» Work to complete: Compute the number of lines in the following data that include the word "With", and output that number alone.

» Task input:
####
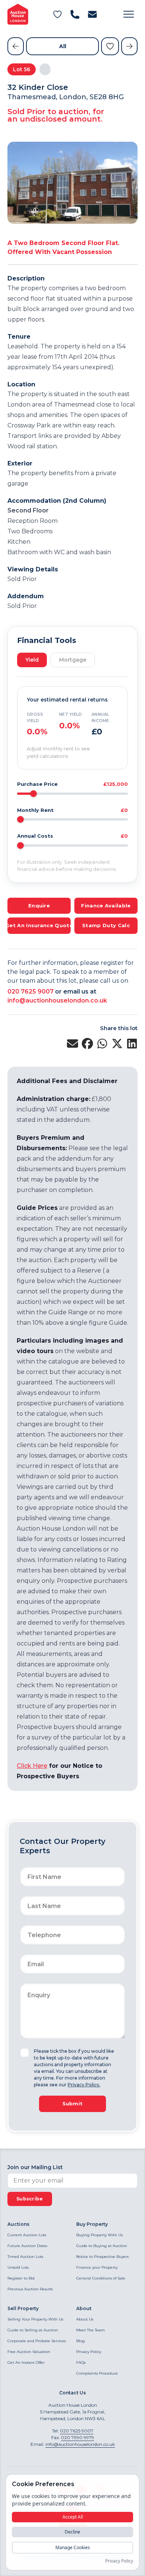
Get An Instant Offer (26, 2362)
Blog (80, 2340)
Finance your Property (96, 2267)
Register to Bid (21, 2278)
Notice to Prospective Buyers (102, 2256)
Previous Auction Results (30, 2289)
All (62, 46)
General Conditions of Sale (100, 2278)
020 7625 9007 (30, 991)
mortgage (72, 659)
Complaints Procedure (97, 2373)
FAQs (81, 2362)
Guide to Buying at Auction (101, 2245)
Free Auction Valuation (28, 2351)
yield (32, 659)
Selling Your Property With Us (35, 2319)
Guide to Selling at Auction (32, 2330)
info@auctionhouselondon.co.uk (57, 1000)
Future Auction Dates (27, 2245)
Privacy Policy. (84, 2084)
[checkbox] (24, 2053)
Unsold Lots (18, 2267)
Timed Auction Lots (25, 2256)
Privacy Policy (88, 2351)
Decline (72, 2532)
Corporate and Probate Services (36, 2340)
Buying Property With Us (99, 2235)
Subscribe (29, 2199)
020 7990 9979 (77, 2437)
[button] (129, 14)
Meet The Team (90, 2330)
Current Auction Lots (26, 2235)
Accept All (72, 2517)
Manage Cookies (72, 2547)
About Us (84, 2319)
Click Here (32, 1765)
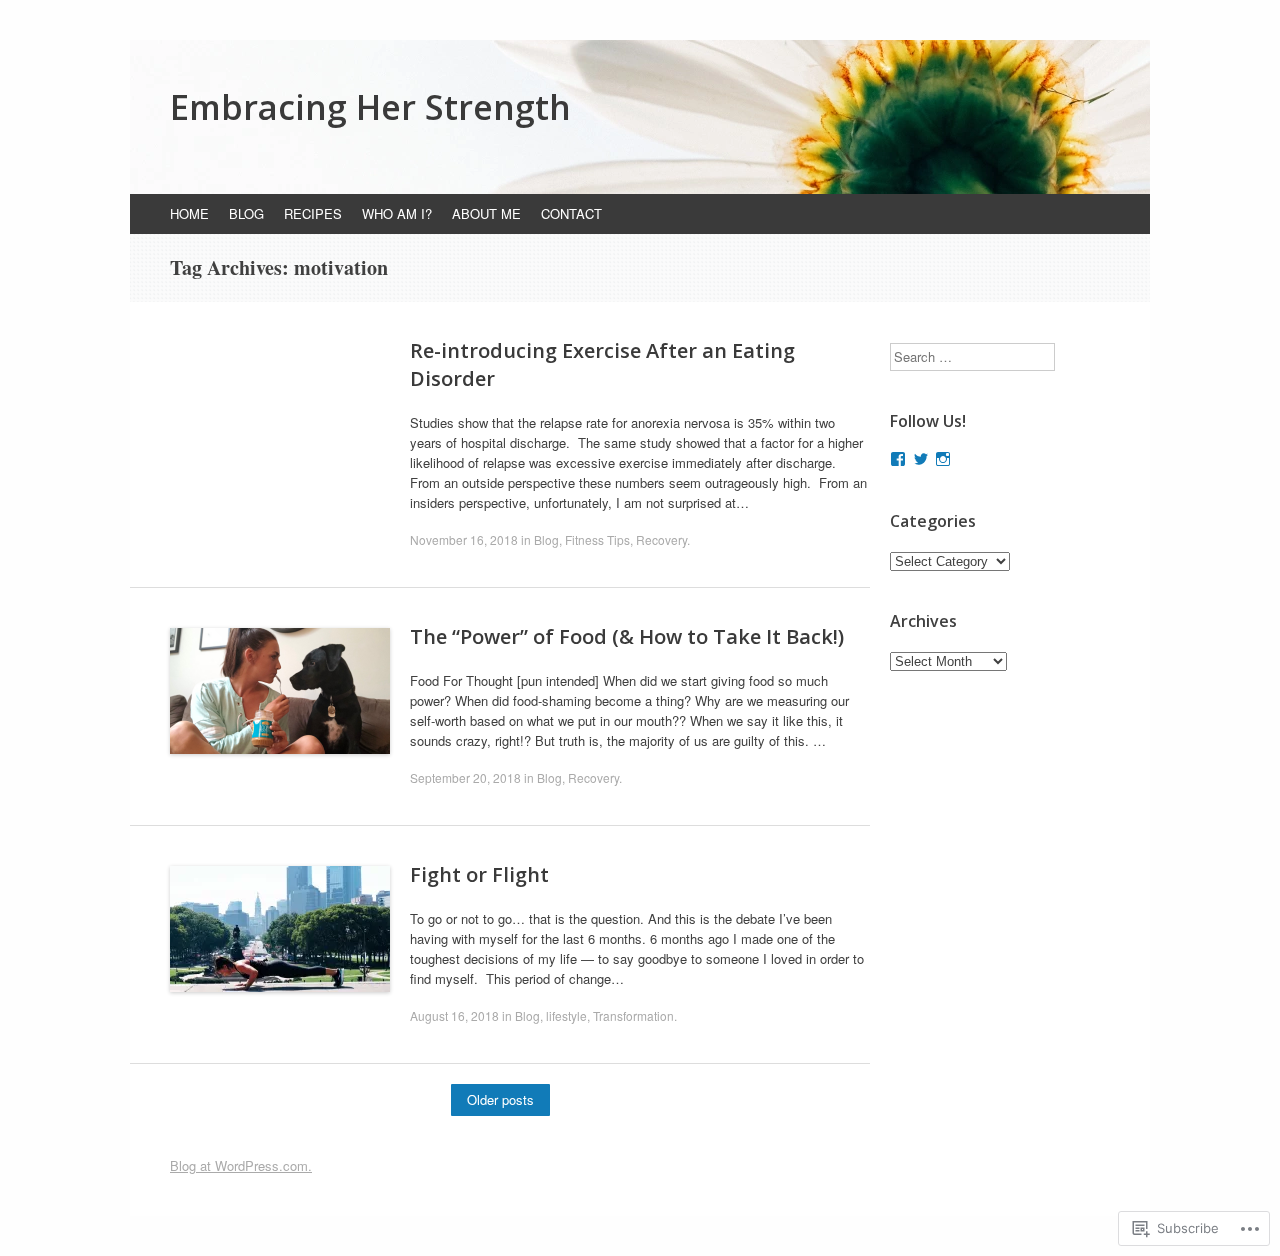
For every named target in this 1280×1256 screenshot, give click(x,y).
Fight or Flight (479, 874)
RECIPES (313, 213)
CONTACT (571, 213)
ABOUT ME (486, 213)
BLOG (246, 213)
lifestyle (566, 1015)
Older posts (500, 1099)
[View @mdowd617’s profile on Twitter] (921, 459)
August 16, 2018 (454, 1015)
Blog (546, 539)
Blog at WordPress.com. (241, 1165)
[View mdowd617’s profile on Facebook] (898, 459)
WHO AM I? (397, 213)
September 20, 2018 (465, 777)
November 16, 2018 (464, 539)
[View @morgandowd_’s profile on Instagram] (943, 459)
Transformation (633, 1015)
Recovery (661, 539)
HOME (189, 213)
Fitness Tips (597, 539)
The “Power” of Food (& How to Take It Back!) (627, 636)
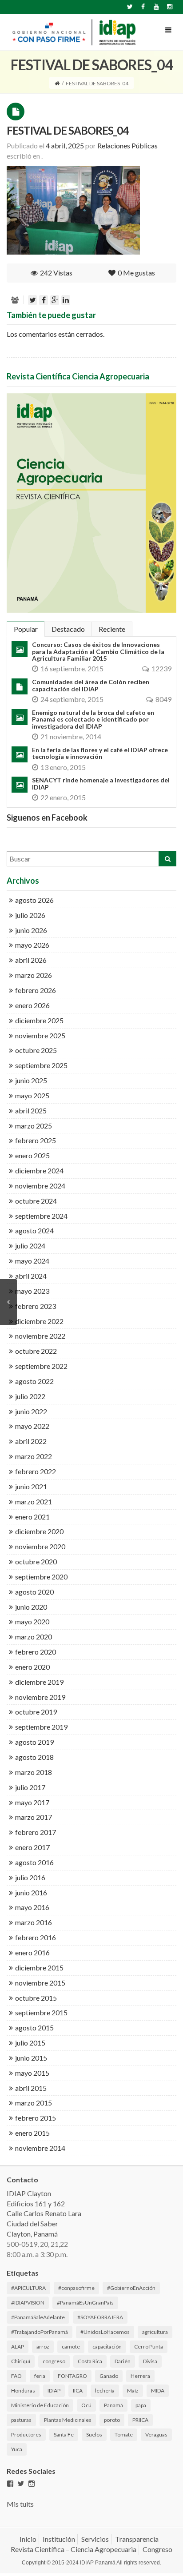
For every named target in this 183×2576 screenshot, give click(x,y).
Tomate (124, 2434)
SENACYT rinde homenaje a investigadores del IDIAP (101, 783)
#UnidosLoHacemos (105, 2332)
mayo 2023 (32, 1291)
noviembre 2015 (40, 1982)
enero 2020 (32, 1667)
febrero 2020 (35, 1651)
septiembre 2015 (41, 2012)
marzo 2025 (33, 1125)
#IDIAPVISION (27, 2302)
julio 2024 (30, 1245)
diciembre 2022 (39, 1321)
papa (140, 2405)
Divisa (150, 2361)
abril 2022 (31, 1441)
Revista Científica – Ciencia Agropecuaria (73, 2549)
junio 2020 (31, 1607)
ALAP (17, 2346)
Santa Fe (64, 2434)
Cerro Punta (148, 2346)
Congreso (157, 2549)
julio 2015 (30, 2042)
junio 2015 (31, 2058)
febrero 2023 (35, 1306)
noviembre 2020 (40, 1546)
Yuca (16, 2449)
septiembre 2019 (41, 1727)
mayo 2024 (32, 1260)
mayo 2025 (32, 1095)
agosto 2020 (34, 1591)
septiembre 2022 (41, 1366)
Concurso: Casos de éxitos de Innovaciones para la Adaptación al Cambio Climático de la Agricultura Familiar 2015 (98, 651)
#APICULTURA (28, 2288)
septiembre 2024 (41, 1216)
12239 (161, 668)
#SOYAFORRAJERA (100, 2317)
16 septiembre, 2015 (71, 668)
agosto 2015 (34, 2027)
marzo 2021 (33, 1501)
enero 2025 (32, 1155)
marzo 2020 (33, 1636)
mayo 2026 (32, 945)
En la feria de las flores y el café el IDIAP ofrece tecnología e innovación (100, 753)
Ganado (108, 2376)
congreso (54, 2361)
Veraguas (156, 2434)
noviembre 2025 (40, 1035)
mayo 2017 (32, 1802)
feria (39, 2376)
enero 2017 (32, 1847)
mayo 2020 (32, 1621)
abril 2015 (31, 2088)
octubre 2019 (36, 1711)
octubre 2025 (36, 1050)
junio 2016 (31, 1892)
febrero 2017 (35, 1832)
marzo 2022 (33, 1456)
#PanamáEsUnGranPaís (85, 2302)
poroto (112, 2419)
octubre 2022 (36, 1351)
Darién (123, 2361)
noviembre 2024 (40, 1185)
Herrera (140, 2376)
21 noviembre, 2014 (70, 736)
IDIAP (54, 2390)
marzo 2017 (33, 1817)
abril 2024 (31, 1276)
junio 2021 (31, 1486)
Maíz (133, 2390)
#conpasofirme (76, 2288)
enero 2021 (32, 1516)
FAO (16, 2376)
####
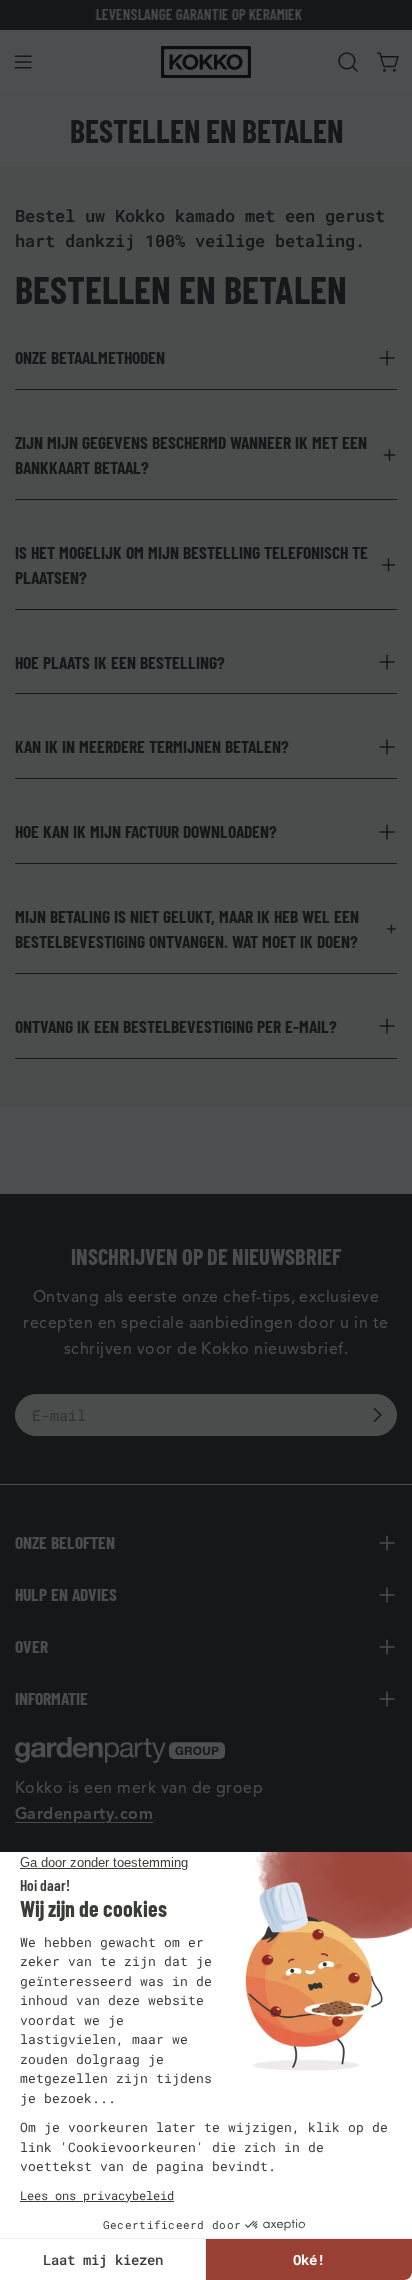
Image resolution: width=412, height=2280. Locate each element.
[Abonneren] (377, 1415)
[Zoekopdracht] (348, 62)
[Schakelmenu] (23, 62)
####
» Reply to the exercise: 2